Recensione: Lacerate The Global Hate
I bavaresi Eternal Torture tornano sulle scene con il nuovo “Lacerate The Global Hate“, seguendo il precedente “Dissanity” del 2011. La band, formata nel 2008 mette in campo un death metal che tende a privilegiare la componente -*core e miscelata, a loro detta, col dubstep. A differenza del primo full-length i Nostri provano a imbastire un disco robusto che regali sprazzi di elettronica ed effettistica al suo interno, e la scelta non è da disprezzare, se non fosse che il materiale di base risulterà povero e privo di idee originali, se non per qualche lampo e soprattutto per l’aggressiva voce di Brecht, che si accolla il compito di tirare avanti la baracca (a fatica). Prodotto da Mario Jezik negli Noiseheadstudios in Austria, il disco vive di una precisione chirurgica, ma sterile e gelida, che lascia trasparire ben poco di umano e musicale.
L’intro “Dresscoat Meat” si evolve in maniera naturale e ne scaturisce un buon approccio alla band a furia di martellamenti incessanti e sezioni ben contraddistinte, compreso uno slow-time in cui Brecht sputa l’anima, tirando fuori il ‘meglio’ del suo lato gutturale. Anche le chitarre lavorano a pieni giri e, nonostante non siano affilatissime, lasciano che il brano vada giù liscio. Peccato per il finale in diminuendo, la peggiore idea per chiudere il brano iniziale, ma potrebbe esser visto come una trovata originale.
“Wardrones” ci porta a contatto con elementi industrial/elettronici che di tanto in tanto si inseriranno anche nei brani successivi, anche se con poca efficacia. Escludendo questi inserti da qui l’ascolto diventa un’eterna tortura. Perché ne segue una serie di brani che s’imbattono in quel pericolosissimo ambito chiamato death-core, che, a esclusione di poche band che ne sanno far buon e parsimonioso uso, diventa un chewingum dal quale è difficile non rimanerci impantanati.
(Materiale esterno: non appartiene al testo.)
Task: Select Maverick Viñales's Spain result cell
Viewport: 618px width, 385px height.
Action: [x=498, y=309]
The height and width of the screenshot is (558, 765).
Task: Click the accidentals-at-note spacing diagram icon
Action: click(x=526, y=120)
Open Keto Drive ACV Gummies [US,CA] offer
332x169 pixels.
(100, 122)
“Beautugly” segue a ruota questa melma, ad esclusione del finale, che lascia la batteria midi chiudere in solitaria il brano. “Hate Prevails” riprende ossigeno e, come l’opener, riesce a differenziare le sezioni, anche se il contenuto è abbastanza povero e non particolarmente interessante, se non per qualche cambio di tempo. L’uso di elettronica nella voce in “Never Forgive And Never Forget” dà qualche piccolo stimolo di proseguire con questa eterna tortura, in tutti i sensi. “Social Disaster” mette in mostra la velocità del doppio pedale inziale di Neuberger, che al giorno d’oggi non impressiona nessuno avvezzo col genere. I blast invece rendono interessante l’alternarsi della voce tra i registri contrapposti. Oltre a questo i riff successivi sono scontati e banali, che sprizzano noia negli stacchi, in cui anche la batteria riesce ad essere poco efficace. Lo sono meno i riff pretamente death metal di “For The Masses”, il suo ritornello melodico e l’inserto di synth, elementi che rendono il brano perlomeno diverso dai suoi colleghi di setlist.
“Humanus Vevenum” ricalca esattamente le prime righe, col suo andamento paranoico e scontato, con la doppia faccia della voce che si alterna tra screaming e growl con un raddoppio della batteria, ma senza mai lasciarci uno spiraglio di ‘nuovo’, se non uno scratch e ancora effettistica varia nel mezzo del deserto, mentre il timing rallenta ulteriormente. Anche “Rise In Death” non cambia marcia, così come la conclusiva “Song for the Weak”, che vede il solo Brecht continuare a disperarsi con la sua voce, ma senza colpire in alcun modo nuovi tasti emotivi.
Che dire, prova senza alcunché di nuovo sul fronte -*core. Disco che verrà messo in disparte dopo un ascolto. Difficilmente ci si potrà innamorare del loro discorso musicale, sia tecnico che compositivo. Arrivederci al prossimo capitolo.